# Free range anyone



## josephlys (May 4, 2010)

Recently I've got a free range chicken come around my place quite often. So I decided to make it dinner. It was a healthy hyper chicken, that would run like he-l if someone came close to it, a healthy chicken. So I waited for dusk for it to calm down. When the time came I took my catty and some .38cal leadballs. If the .38's could kill the 8mm hex-nuts would kill it deader. When I saw that the hen had calm down, I slowly approached it, and when I was with 5yards I fired a shot and the .38leadball punched into the hen's throat dropping the hen on the spot. However it was still twitching (spazms) it stopped a few mins later. I proceeded to dress it and fed the remains to my friends dog. I got to test my 16lbs -18lbs medium-light bands on a chicken and I got a free meal out of it.








Here's the hen, May it rest in pieces in my freezer.


----------



## Charles (Aug 26, 2010)

Nice job! And how did that biddy come to be roaming around free? Anywhere on this island and it would have been lunch for some furry beast long ago!

As a boy, I was once asked to use my slingshot to kill a rooster that had come from nowhere and moved in with a neighbor's flock of chickens. I chased the flock around for a while trying to get a shot. I finally saw the rooster with his head up ... nice clear shot. When I released, the bugger ducked, and I killed a hen right behind him! That was the last time my neighbor let me try ...







Your hen looks just like the one I shot, and that is what reminded me.

Enjoy your chicken dinner!

Cheers ..... Charles


----------



## Nico (Sep 10, 2010)

Way to go Joseph!

Excellent kill and a fine meal indeed, good work I am very proud of you ..

Nico


----------



## slingshotvibe (Sep 26, 2010)

CHIIIIIIIIIIIIIIIIIIIIIICKENNNNNNNNNNN


----------



## Charles (Aug 26, 2010)

You chicken lovers may appreciate this:






Cheers ........ Charles


----------



## bj000 (Jul 21, 2011)

looks like a great dinner.

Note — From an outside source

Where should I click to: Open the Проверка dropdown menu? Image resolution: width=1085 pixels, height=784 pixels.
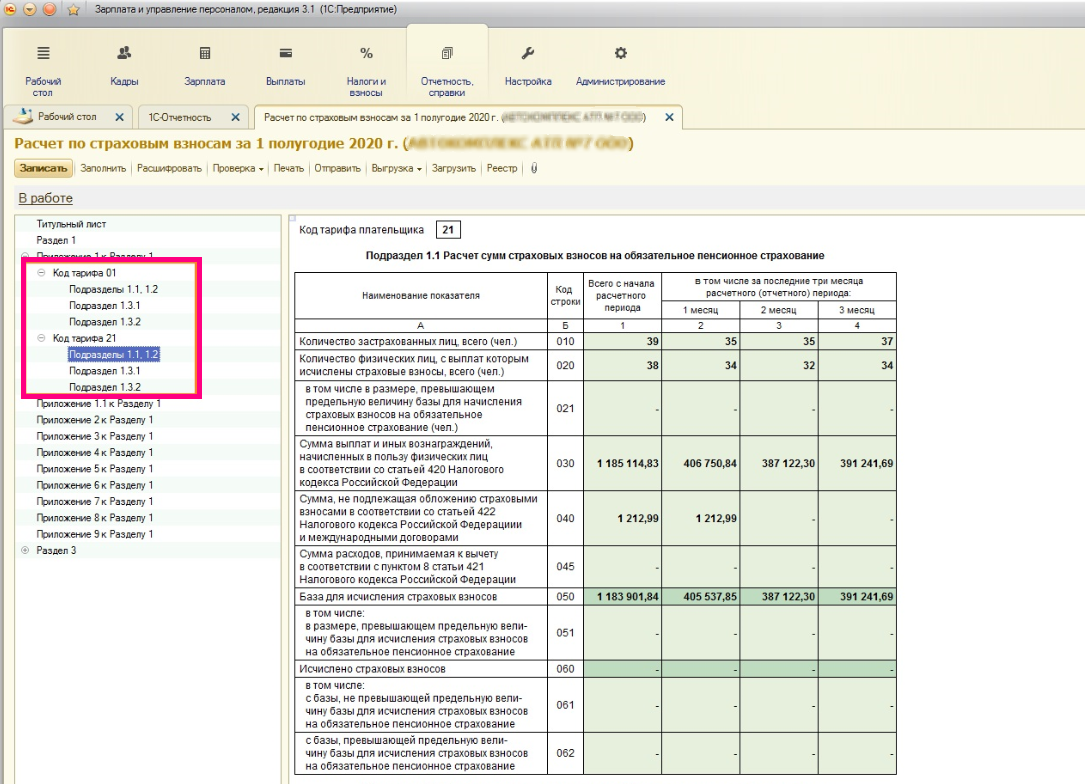238,168
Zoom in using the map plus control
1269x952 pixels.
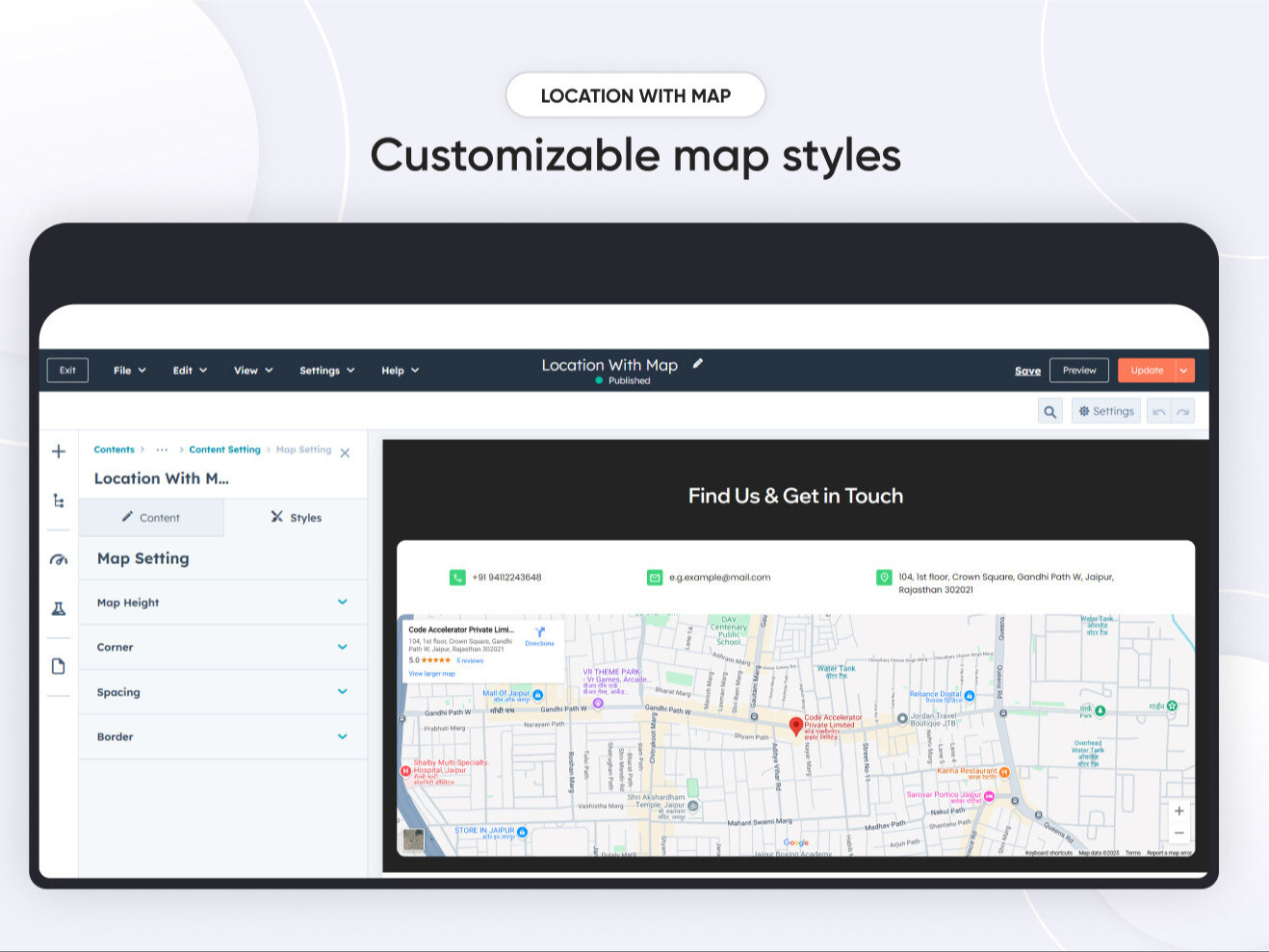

I wish chickens flew around where I live.


----------



## josephlys (May 4, 2010)

Well I'm just being opportunistic. When I see an escapee or a hen that has wandered too far into my territory for its own good. It's dinner.


----------



## e~shot (Jun 3, 2010)

Good shot with slingshot


----------



## josephlys (May 4, 2010)

My mom can make some mean chicken curry.


----------



## slingshotwannabe (Oct 17, 2011)

Nice shot. nice dinner. nice chicken curry that's one of my favorite dish.


----------



## ZDP-189 (Mar 14, 2010)

Looks like a good shot and a good dinner.


----------



## JohnRio (Oct 8, 2011)

Tasty chicken! Result! nice shooting fella!


----------



## josephlys (May 4, 2010)

Thanks again guys


----------